初心者がVRMMOをやります(仮)
リタイアできないレイド 2
現在、カナリアとジャッジは少しばかり離れた場所にいる。
カナリアと一緒にいるのは、セバスチャン、リース、かぐやに月詠。そして何故かクィーンとクリスだ。
「My dear sonの戦いぶりを近くで見たくてね。Little lady、悪いけどコーヒーをもらえるかな」
さらりとクリスが言う。ちなみに、クィーンはお薄の準備をしている。
まずもって何がこうなった、というのがカナリアの意見である。
倒されるのは怖いが、そういうものならば仕方ないと思っていた。倒しに来たのが「カエルム」や「神社仏閣を愛する会」のメンバーなのも分かっていた。
攻撃が「ちょっと」当たっただけなのに、ジャッジが怒って全員を「死に戻り」させていたのはいただけないと苦言した。そういうゲームなのだから仕方ないと、こんこんとジャッジにゲーム内でも現実でも言って納得してもらったはず……である。
「とりあえず皆、今回のレイドに限りMy dear sonを倒せば終わりだよ。HPやMP、LPが危なくなったらこちらにおいで。歓迎するよ」
「アザーーース!」
クリスの言葉に全員がお辞儀をする。
「あ、こっちで食べると補助がつくみたいだ。コーヒーは素早さが上がるね」
「早速いただきます!!」
腹が減っては戦は出来ぬと言わんばかりに、全員がこちらに来た。勿論ジャッジも一緒である。
「My dear sonはレイドボス扱いだからPvPやらPK扱いにはならないね。……おそらくタカの知り合いが組んだんじゃないかな」
「親父の知り合いならありえそう……でも、知り合いで行方不明なのはいないんだけど」
一緒に参加のユウが不思議そうな顔で言う。
「……ふむ。再度調べてみる余地はあるね」
互いにステータスをアップさせ、レイド戦に向かう。
「あ、My dear son。負けたら『巫女の守り人』の称号消えるからね。勝った人が次代の『巫女の守り人』。Little ladyはずっと『娘香の巫女』だから」
「え!?」
巫女を辞めるためのクエストじゃなかったでしたっけ? と不思議に思うカナリアだった。

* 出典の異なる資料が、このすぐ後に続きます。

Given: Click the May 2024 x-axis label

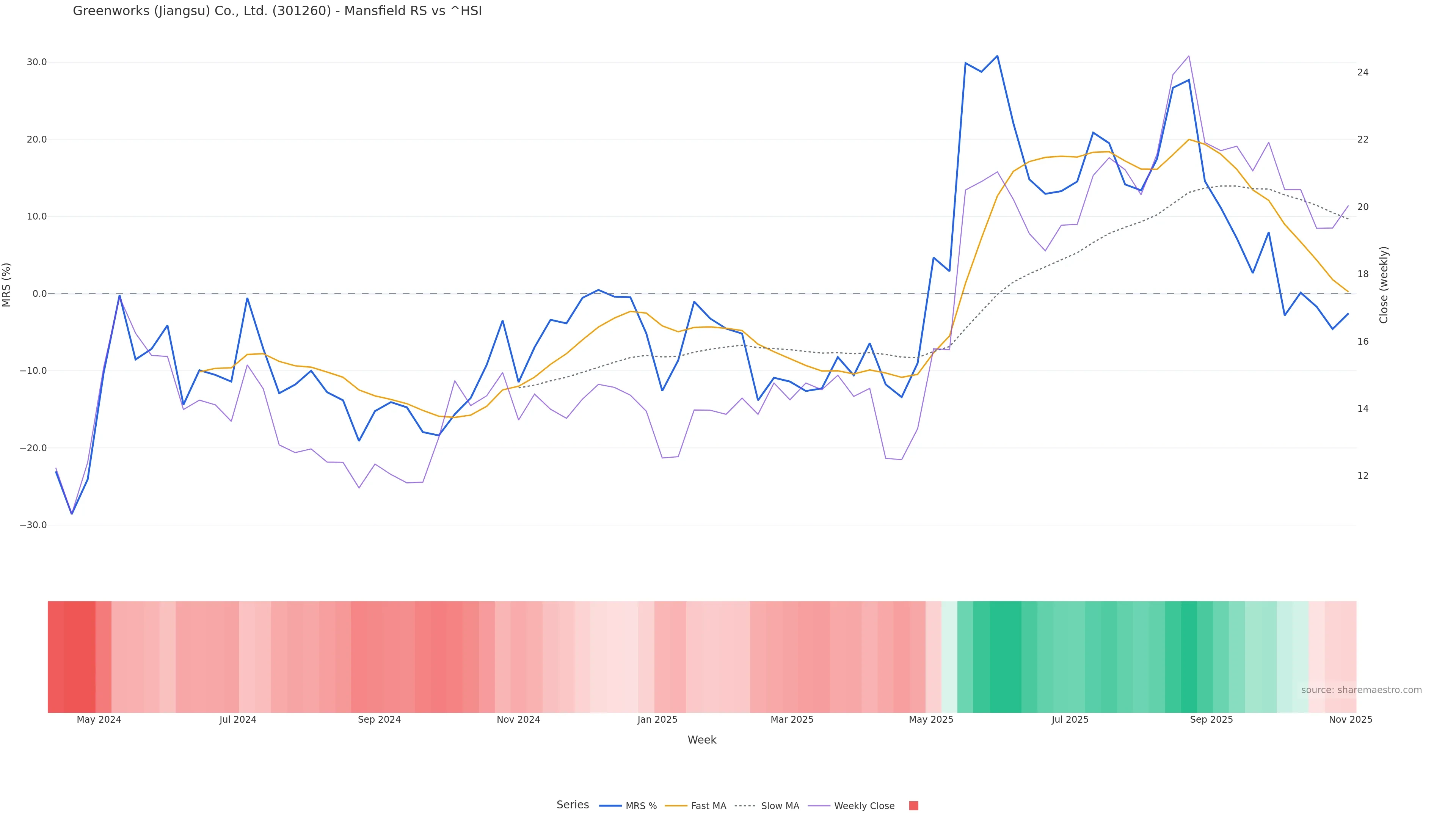Looking at the screenshot, I should (99, 720).
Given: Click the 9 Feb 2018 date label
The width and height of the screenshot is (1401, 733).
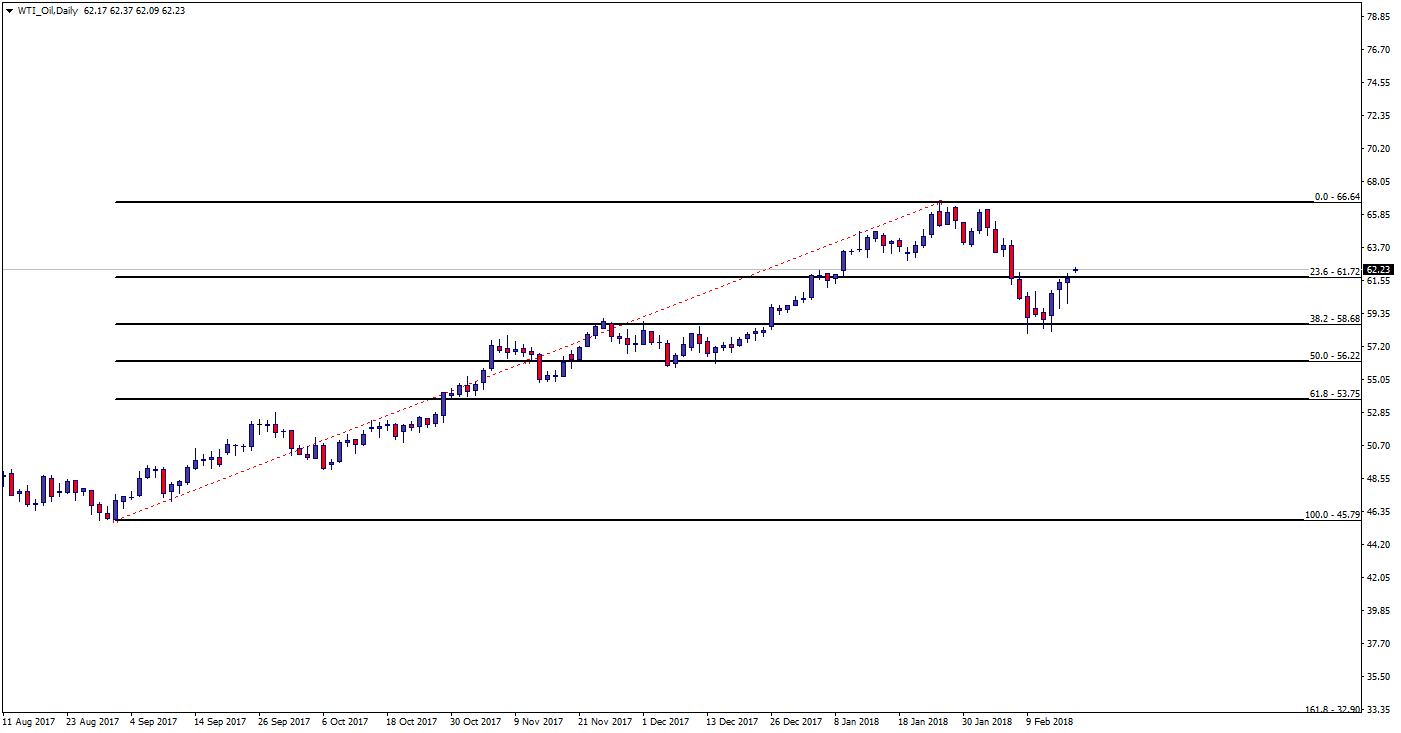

「巫女変更ごとだとプログラム変更に時間がかかるから、守り人変更にしたよ。これでMy dear sonが勝ったところでNo program。My dear sonから見たクエストは『称号を守れ』で他のメンバーから見たクエストは『称号を奪い取れ』。リタイアは出来ないが、今日の一戦で決まるよ」
その言葉にスカーレットの目が怪しく光った。
「ってことは、カナリアちゃんを存分に愛でられるってわけだ! ウサ耳カムバーーーック!」
「お前に称号は渡さん!!」
そしてレイドの火蓋はきって落とされた。